In each of his first three seasons, Donovan played for a team which went out of business. He started out with the first Baltimore Colts, who folded after his rookie season in 1950, followed by the New York Yanks in 1951, and their successor, the Dallas Texans, in 1952. After the Texans franchise was moved to Baltimore in 1953 and became the second Baltimore Colts, Donovan played with that team. He became one of the stars in an outstanding defense and was selected to five straight Pro Bowls, from 1953 through 1957. The Colts won back-to-back championships in 1958 and 1959.

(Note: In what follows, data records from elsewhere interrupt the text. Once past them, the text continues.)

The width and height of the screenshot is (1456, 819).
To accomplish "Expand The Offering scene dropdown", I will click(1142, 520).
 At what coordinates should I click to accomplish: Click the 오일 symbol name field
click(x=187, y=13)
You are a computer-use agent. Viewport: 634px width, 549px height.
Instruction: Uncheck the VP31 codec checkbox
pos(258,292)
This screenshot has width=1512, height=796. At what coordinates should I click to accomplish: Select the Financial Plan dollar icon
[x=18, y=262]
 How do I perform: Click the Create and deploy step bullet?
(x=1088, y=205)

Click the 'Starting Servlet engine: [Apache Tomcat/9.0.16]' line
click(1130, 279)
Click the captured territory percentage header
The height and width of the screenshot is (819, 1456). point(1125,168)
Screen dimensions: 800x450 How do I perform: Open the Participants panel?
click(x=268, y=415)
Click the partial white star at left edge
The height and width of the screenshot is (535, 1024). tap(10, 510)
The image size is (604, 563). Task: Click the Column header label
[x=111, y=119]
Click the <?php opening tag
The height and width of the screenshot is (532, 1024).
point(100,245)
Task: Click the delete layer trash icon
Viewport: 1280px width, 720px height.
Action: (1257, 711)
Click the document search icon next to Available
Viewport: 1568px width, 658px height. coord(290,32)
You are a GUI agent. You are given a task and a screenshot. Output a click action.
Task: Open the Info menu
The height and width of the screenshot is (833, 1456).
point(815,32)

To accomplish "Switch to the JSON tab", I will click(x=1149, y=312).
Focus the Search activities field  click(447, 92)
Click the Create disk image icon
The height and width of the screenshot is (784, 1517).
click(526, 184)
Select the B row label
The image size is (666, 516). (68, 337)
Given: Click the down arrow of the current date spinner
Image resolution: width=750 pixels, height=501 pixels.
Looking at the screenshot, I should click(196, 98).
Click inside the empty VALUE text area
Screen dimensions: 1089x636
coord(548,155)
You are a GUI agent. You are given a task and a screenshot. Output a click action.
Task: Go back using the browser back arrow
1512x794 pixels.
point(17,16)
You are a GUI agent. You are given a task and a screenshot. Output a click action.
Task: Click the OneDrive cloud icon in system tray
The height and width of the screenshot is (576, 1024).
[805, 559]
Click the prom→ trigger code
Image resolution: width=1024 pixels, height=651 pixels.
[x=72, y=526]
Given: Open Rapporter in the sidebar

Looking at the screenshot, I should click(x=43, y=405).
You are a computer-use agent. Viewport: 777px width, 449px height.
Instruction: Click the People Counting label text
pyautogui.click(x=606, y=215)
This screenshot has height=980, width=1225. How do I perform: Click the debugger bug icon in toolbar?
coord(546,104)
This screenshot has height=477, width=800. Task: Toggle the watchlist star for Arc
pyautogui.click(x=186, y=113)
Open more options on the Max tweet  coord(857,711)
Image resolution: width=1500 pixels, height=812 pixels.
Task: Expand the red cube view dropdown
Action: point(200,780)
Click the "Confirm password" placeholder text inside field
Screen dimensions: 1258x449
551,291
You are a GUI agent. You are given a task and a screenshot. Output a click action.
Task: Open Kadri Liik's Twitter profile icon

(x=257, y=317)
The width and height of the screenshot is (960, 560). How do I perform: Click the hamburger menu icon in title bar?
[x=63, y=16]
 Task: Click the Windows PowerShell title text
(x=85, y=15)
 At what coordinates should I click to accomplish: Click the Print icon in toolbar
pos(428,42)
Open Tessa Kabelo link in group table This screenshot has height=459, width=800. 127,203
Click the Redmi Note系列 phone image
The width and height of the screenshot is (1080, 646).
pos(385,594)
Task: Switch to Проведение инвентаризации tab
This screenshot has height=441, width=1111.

He published an autobiography, Fatso, in 1987. He was noted as a jovial and humorous person during his playing career and capitalized on that with television and speaking appearances after retiring as a player. He owns and manages a country club near Baltimore. Donovan also appeared on the Late Show with David Letterman, telling humorous stories about his old playing days and about other "old school" footballers he played with and against. He related a story that he played without a helmet and in fact is shown on football cards without a helmet. Letterman wore Donovan's No. 70 Colts jersey in the infamous Super Bowl XLI commercial with Oprah Winfrey and Jay Leno.
Donovan also made a guest appearance in the Nickelodeon show The Adventures of Pete & Pete in the episode, "Space, Geeks, and Johnny Unitas." Art also appeared as a guest commentator at the WWF 1994 King of the Ring. During the broadcast, he made several errors, asked absurd questions like "How much does this guy weigh?" and seemed to be lost throughout the night. He was so out of place, that regular announcer Gorilla Monsoon ignored him during the 2nd half of the show.
He was co-host of the popular 1990s program Braase, Donovan, Davis and Fans on WJZ-TV in Baltimore with Colt teammate Ordell Braase. The trio talked more about Art Donovan's fabled stories than contemporary NFL football, but the show held high ratings in its time period.